Decrescendo, written by Elio Mardini and directed by Olivia Chiesi, is an engaging and taut drama of abstract dimensions that neatly explores an existential crisis that coincides or, perhaps, even triggers the protagonist’s sudden physical deterioration.
The 11-minute short opens with a young man in sunglasses driving a luxury, vintage convertible through the palm tree-lined Hollywood Hills. Benjamin, a man of wealth, lackadaisically listens to classical music on the car stereo as he meanders along the winding, scenic roads, eventually arriving at a large mansion.
A beautiful woman comes out to greet him. She scolds him for being late to see their father. The woman, Celestina, is Benjamin’s stepsister and their father, Charles, has summoned them to the stately home for a family meeting. Immediately, this appears to be a dysfunctional setting, with the family not having been altogether in this way for some time, and with Benjamin having no inkling as to why he might have been asked there in the first place.
As the children enter, the mother and father are already sat at the table. The stern patriarch, dressed in a dinner jacket, is about to make an important announcement. Celestina is to take control of the family estate. At this precise moment, all the sounds around Benjamin become inaudible with a deafening tinnitus drowning out the rest of his father’s speech. Is this a literal loss of hearing or a moment of deafening realisation, as his expectations and familial responsibility are wrenched away from him?
As Benjamin leaves the table frantically, distressed and confused, he tries to self-remedy the symptoms of this strange episode, with his father visibly vexed. Here, Benjamin’s initial veneer of laconic arrogance is immediately stripped away, making way for a sense of inadequacy and dejection as he stumbles around the opulent gardens of the mansion, finding his way to a swimming pool where he (symbolically or literally) drowns in his despair.
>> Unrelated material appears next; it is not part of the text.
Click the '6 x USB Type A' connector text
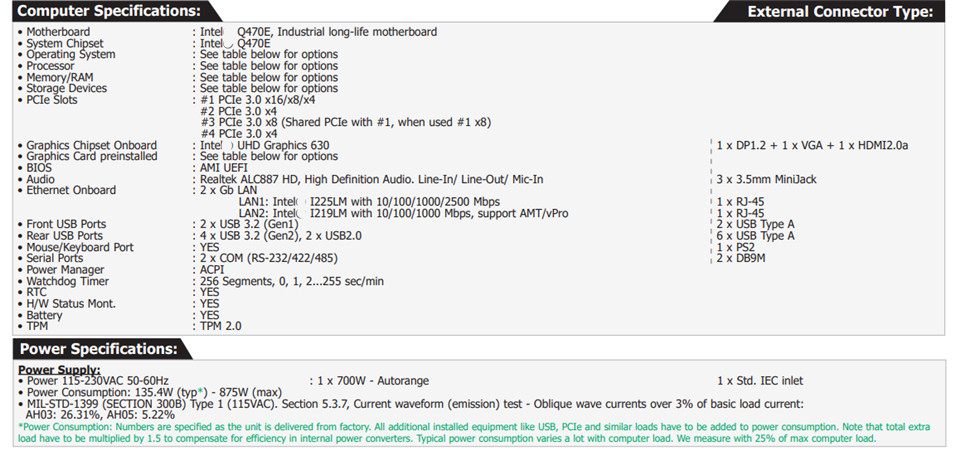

Decrescendo is a fine piece of work, with cinematographer Kenzo Le showing a great visual flair and lead actor (and co-producer) Drew Schrum eschewing grandeur and over-dramatization in favour of more subtle and understated gestures. In fact, the entire cast here is on top form, even with a script light on dialogue (particularly in the case of the mother, Anne-Marie, played brilliantly by Terri Parks).
The story is efficient, Chiesi and Mardini understanding the power of restraint and not playing their hand too soon, instead leaving the audience to work out what cards they are holding.